優しい人ほど傷つく…八つ当たりされた対処方法が「心に染みた」 山小屋バイトで出会った、我が道を行く同僚からの言葉
2022-05-14 08:40 eltha
■両親が離婚、このままではやさぐれるだけ…18歳当時の決意
大学生の時に両親が離婚し、まりげさんは大学を休学することに。父親が出ていった実家には暗い雰囲気が漂い、まりげさんはお金を稼ぐためにアルバイトを続け、休むためだけに家に帰っていた。「美術の先生か図書館の司書になりたいと考えて勉強していましたが、それがある日突然、“ガタンッ”と崩れ落ち、この先進もうと思っていたレールが目の前から消えてしまったような気持ちになりました」と当時を振り返る。
落ち込むまりげさんを見かねた母親は、気分転換にもなると「山小屋でアルバイトをしてみては?」と声をかけた。食事・温泉付きで日給7000円、繁忙手当も上乗せされる…まりげさんは「このままでもどんどんやさぐれそうだし…それも悪くないな」と一念発起し、履歴書を送った。折り返し電話があり「料理できる?」と聞かれて「はい」と答えると、即採用だったという。
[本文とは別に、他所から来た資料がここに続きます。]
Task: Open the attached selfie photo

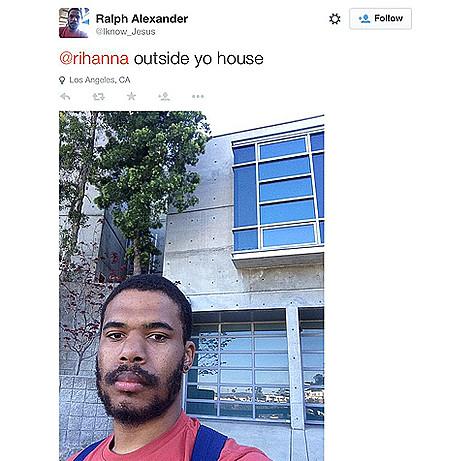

「360度見渡す限り『山!草!空!』というのもはじめて過ごす環境でしたので『気持ちいい〜!!』と思いました。山小屋の外のベンチに座っていると『ザァァァー』と遠くの山の向こうから雨が近づいて来る音が聞こえてきたり、季節の移り変わりによって山の葉っぱが少しずつ色づいていくのを観察できたり、そういう日々の変化がおもしろいなと思いました」
■「気持ちが吹っ切れた」自分の進みたい方向に進めばいい
まりげさんによると、数ある仕事のなかで山奥に来て働く選択をする人は、ユニークな人が多いという。漫画には、もっとも心を許せた山小屋オーナーの娘(4歳)との哲学的な会話や、山道で遭遇した熊を独特な方法で追い払う男性の話、熊よりも怖く周囲に当たり散らすお局さんなど、様々なエピソードが。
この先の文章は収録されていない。